Taliban: 'We're Too Busy in Afghanistan' to Work with Pakistan

Militant leader's son denies links to Pakistan's Intelligence Services.

July 31, 2008—

ISLAMABAD, Pakistan -- The son of the most notorious mujahedeen-turned Taliban military leader is denying the CIA's claim that the Pakistani intelligence agency is working with the Taliban to destabilize Afghanistan.

"Afghan mujahedeen are so busy in their war against the westerners, that they don't have the time or the need to go to Pakistan. If we ever needed or hoped for the government's cooperation, then we would have done this. We have neither the hope nor the need," Sirajuddin Haqqani, the son of Taliban commander Maulvi Jalaluddin Haqqani, told ABC News in an interview.

"We in Afghanistan, by the grace of God, don't need them. Our needs in Afghanistan are fulfilled. We are self-sufficient in Afghanistan," the younger Haqqani told ABC News consultant Rahimullah Yusufzai in Khost, Afghanistan, just across the border from Pakistan.

The Haqqani network is one of the most notorious of the militant groups that the U.S. believes is attacking forces in Afghanistan. Haqqani himself was one of the CIA's favorite mujahedeen leaders during the war with the Soviet Union in the late 1980s, at one point capturing Khost, the city where the interview with his son took place.

Today, officials say his network is behind some of the largest attacks in Afghanistan in the last year, including the storming of the Serena Hotel and an assassination attempt on Afghan President Hamid Karzai.

The networks, U.S. officials believe, give the Taliban more resources and greater sophistication in their targeting of U.S. soldiers in Afghanistan.

Sirajuddin Haqqani echoed those fears in the interview.

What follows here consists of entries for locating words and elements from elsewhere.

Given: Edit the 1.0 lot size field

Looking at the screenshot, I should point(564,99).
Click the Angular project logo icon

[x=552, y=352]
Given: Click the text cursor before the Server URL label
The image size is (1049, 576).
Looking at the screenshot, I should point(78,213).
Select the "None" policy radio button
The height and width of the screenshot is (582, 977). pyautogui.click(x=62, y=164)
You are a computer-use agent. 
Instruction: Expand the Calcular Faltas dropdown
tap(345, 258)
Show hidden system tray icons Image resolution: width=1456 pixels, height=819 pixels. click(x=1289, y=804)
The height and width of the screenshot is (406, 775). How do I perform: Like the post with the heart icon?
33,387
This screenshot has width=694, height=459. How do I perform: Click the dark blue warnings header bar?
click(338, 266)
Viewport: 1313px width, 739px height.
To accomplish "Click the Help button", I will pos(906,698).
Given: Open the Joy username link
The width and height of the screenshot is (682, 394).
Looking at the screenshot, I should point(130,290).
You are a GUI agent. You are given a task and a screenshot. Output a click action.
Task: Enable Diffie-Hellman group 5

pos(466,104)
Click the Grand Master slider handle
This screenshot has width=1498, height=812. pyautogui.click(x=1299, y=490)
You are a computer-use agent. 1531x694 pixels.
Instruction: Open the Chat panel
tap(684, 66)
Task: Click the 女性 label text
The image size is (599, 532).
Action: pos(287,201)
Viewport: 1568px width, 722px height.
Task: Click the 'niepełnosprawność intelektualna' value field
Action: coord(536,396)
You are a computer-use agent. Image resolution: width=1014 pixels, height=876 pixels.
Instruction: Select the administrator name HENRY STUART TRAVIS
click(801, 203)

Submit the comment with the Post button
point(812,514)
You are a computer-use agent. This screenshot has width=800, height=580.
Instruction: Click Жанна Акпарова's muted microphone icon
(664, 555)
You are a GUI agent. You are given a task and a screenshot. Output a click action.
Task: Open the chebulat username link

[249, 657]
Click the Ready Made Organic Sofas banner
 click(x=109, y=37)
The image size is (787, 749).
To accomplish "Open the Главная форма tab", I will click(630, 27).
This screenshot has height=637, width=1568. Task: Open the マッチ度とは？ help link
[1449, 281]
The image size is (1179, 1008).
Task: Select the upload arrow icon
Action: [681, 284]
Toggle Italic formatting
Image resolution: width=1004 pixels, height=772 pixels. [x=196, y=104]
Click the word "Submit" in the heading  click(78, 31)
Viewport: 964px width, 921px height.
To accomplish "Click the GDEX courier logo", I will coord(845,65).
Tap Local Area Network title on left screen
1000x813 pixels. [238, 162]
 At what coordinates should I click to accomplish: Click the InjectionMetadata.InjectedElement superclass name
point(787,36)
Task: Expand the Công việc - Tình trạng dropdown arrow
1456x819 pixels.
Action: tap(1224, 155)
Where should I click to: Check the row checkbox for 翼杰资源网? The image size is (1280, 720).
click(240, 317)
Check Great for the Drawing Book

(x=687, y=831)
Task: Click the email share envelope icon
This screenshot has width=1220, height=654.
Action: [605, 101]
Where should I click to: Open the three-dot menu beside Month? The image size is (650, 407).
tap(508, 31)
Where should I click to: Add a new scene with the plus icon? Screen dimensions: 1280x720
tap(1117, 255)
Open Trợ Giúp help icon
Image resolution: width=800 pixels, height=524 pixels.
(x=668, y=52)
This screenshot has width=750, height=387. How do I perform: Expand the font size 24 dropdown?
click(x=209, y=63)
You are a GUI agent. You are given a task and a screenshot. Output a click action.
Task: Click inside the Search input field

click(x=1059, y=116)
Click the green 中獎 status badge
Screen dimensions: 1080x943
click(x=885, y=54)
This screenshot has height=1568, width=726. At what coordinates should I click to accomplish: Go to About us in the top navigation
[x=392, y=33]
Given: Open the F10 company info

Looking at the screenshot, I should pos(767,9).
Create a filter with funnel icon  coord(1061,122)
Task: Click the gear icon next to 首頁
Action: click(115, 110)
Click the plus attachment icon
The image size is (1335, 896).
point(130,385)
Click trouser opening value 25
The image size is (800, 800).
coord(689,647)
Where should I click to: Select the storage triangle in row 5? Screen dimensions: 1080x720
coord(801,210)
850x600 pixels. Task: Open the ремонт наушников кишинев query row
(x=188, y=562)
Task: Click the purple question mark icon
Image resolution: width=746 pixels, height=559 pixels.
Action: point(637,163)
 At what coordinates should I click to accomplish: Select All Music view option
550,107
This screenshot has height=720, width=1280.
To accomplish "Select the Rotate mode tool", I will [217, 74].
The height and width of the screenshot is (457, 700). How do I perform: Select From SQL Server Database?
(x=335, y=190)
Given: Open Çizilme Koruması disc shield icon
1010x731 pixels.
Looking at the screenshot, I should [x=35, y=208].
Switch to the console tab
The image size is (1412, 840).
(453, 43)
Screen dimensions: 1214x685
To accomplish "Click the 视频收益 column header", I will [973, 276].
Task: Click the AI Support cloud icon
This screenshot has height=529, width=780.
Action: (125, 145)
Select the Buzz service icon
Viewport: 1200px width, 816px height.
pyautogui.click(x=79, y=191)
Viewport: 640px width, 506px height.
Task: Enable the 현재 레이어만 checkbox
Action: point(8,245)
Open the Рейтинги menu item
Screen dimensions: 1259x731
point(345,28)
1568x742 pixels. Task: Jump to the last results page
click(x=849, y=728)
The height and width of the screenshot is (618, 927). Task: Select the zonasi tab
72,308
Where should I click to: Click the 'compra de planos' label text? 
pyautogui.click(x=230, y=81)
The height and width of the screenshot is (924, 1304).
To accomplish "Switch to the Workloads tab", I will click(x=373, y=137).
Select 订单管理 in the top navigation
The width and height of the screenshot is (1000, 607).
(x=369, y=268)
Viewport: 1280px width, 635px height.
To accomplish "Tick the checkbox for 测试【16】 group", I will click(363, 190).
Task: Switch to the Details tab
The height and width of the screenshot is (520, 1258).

"It's beyond count," he said when asked how many fighters were loyal to him and his father. "Now tribes have arisen. When we tell them we want 1,000 people, they send 1,000 people. When we ask for 100, they send 100. Now, it's beyond count. It's on a big scale."

But despite those resources, he claimed there is no Taliban campaign being waged in Pakistan. "Our brothers mujahedeen in Pakistan, we have a spiritual relationship with them. But we do not interfere in their internal affairs. Our policy is clear. All our attention is on Afghanistan."

Earlier this month C.I.A. official Stephen Kappes traveled to Islamabad to confront the government with new information that the U.S. says links Pakistan's powerful Inter-Services Intelligence to militant groups -- including the one that the Haqqanis run -- operating on both sides of the border. His trip was first reported by "The New York Times".

The U.S. -- not to mention Afghanistan and India -- has been increasingly vocal about the Taliban in Pakistan launching attacks on U.S. forces in Afghanistan. More soldiers are dying in Afghanistan than in Iraq, and the number of attacks on NATO forces increased by 40 percent over the last year in the region east of Kabul. The U.S. thinks the Pakistan government's attempts to make peace with militants in the Northwest Frontier Province are endangering U.S. soldiers' lives.

But it's new that the U.S. is pointing its finger at the Pakistani I.S.I., so powerful it's often referred to as a "state within a state."

Even President Bush reportedly raised the spy agency with Pakistani Prime Minister Yousuf Raza Gilani during their White House meeting on Monday, according to Pakistan's Defense Minister, who told reporters in Islamabad today that Bush questioned whether the spy agency was leaking information to terrorists before U.S. attacks.

"We know the Pakistani intelligence service is in some cases in bed with these groups," Bruce Reidel of the Brookings Institution told ABC News' Jonathan Karl, "or at a minimum turning a blind eye to their activities."